Maafkan saya, Molly

145 25 53
                                    

Cessa tidak masuk ke kamar adiknya. Dia berdiri di dekat pintu dan memberitahu, "Aiden ada di bawah ya. Nginep dia."

"Kenapa kasih dia numpang lagi?"

"Dia kan masih keluarga kita, Molly. Lagian hari ini cukup panjang. Bagi Kakak. Bagi suami kamu. Bagi Ben."

"Urusannya sama Ben?"

"Menurut kamu kenapa muka Kakak dan Aiden lebam begini?"

"Kalian berantem?"

"Iya!"

"Oh.. maaf ya, Kak. Kakak jadi repot. Tapi siapa yang Kakak ajak berantem? Ben atau Aiden?"

"Ben."

"Kakak! Yang menyakiti aku kan Aiden!"

"Dia begitu karena keusilan Ben!" sahut Cessa tak mau kalah. "Sudah ya! Kakak tidur dulu!"

Sempat Molly tidur. Tengah malam dia terjaga. Tenggorokannya terasa kering. Dia turun dari kasurnya.

Dia butuh air. Ya. Air. Di mana air? Di dapur! Ya ya ya. Dia butuh minum! Bukan ketemu Aiden!

Ketika matanya bertemu mata pria itu lagi, dia mencelos. Aiden masih di sana. Mengusap-ngusap mukanya dengan handuk yang dibasahi air es.

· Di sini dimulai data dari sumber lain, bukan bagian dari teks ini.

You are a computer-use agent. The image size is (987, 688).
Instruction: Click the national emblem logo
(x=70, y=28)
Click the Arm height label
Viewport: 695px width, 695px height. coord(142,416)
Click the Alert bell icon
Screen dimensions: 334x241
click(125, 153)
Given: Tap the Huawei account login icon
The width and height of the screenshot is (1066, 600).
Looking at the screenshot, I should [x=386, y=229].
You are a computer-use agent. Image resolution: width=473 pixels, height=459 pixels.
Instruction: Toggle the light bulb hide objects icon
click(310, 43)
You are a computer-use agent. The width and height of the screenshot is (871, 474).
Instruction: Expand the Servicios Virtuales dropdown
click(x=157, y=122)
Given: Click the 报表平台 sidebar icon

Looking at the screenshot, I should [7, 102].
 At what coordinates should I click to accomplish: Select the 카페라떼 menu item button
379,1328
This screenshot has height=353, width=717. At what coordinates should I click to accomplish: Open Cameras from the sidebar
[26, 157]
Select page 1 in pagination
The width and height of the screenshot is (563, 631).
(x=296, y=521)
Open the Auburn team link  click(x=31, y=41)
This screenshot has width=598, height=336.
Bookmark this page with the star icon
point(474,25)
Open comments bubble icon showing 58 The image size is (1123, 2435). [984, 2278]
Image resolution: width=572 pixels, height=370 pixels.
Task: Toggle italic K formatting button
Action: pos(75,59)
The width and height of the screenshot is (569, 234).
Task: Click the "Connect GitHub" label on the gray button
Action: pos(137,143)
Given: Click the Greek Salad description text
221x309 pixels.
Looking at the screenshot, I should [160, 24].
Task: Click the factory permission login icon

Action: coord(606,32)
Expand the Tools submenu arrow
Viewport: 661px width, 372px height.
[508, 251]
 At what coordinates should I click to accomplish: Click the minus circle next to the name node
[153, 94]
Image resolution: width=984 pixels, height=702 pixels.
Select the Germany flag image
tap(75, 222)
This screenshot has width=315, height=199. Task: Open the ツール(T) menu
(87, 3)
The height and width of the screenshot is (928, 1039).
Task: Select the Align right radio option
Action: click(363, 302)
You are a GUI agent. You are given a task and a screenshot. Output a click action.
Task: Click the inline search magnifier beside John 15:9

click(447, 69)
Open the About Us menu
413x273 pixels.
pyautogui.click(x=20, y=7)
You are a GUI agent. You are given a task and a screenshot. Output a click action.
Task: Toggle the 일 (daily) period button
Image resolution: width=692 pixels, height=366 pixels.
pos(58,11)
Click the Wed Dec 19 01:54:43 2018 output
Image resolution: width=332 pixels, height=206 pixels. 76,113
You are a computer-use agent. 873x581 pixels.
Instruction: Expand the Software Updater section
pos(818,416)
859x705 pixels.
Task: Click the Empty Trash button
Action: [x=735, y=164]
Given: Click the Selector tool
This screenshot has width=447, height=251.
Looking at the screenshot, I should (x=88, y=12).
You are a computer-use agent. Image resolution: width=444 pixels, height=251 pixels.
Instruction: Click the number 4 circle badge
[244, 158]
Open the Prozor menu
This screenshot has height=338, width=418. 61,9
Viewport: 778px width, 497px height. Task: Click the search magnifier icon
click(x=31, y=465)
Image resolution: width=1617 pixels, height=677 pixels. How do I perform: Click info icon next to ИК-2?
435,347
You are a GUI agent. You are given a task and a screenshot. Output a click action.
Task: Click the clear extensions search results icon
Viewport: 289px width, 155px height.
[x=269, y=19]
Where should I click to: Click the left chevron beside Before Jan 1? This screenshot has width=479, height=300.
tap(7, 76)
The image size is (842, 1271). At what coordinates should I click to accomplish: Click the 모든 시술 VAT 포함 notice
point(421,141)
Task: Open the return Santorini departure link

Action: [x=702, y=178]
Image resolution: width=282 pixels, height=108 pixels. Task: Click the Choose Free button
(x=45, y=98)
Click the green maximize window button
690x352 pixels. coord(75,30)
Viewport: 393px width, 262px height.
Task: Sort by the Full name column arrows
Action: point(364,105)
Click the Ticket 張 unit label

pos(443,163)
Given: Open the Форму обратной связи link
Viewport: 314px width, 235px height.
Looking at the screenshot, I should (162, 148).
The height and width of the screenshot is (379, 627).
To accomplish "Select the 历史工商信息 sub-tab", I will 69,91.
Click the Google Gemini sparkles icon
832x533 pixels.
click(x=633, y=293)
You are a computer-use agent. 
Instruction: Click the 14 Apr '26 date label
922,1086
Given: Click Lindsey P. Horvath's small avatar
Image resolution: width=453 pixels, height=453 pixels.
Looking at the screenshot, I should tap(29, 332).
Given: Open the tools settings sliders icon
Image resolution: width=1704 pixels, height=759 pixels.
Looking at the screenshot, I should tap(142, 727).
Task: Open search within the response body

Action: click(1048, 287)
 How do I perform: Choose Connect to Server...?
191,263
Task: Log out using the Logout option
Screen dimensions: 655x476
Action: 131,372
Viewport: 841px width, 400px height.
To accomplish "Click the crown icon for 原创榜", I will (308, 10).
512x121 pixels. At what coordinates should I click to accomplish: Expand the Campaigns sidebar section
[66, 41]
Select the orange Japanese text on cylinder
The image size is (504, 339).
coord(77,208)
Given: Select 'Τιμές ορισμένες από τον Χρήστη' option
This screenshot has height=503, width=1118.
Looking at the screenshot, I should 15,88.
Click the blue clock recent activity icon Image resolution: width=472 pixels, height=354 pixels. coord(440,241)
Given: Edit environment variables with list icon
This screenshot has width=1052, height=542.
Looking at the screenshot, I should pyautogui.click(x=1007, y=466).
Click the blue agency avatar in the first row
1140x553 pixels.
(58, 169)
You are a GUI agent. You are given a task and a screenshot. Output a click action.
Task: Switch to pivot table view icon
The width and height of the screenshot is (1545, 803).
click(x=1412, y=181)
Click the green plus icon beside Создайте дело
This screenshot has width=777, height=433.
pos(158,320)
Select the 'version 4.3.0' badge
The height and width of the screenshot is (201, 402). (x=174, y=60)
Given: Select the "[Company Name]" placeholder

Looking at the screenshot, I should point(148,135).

Aiden meletakkan handuknya di atas meja. Dia berdiri dekat Molly. "Perlu apa, Molly? Saya ambilkan."

"Bisa sendiri."

"Benar? Nanti capek lho bumil!"

"Orang cuma ambil air."

"Saya saja kalau gitu!"

"Ngapain sih kamu malam-malam di rumah orang?! Sejak dulu maiiiiin terus ke sini. Kan punya rumah! Pulang dong ke rumah sendiri!" omel Molly kesal.

"Gimana ya..." Aiden menggaruk-garuk bagian belakang kepalanya.

Kalimat Aiden menggantung.

Molly mendecih. "Gimana apa?!"

"Saya maunya di sini. Dekat kamu."

Tidak tahan Molly mendengar bualan itu. Dipukulnya dada pria itu. "Omong kosong!"

"Argh! Molly!" desis Aiden kesakitan.

"Eh?" Raut wajah Molly berubah panik. "Kenapa? Sakit?"

Sebenarnya... sakit banget! Tapi Aiden memasang senyum tegar. "Nggak! Pukul lagi dong! Senang deh dipegang sama kamu!"

Molly tidak tergugah. Dia ke rak khusus gelas, meraih satu gelas dan meletakkannya di dispenser. Setelah gelasnya terisi penuh, dia minum.

Aiden menunggu saja.

Sampai air itu habis ditelan.

"Sakit ya?" tanya Molly serius. Dia membuka kancing kemeja Aiden.

"Eh?"

Molly membuka bagian atas kemeja Aiden. "Coba buka dulu deh."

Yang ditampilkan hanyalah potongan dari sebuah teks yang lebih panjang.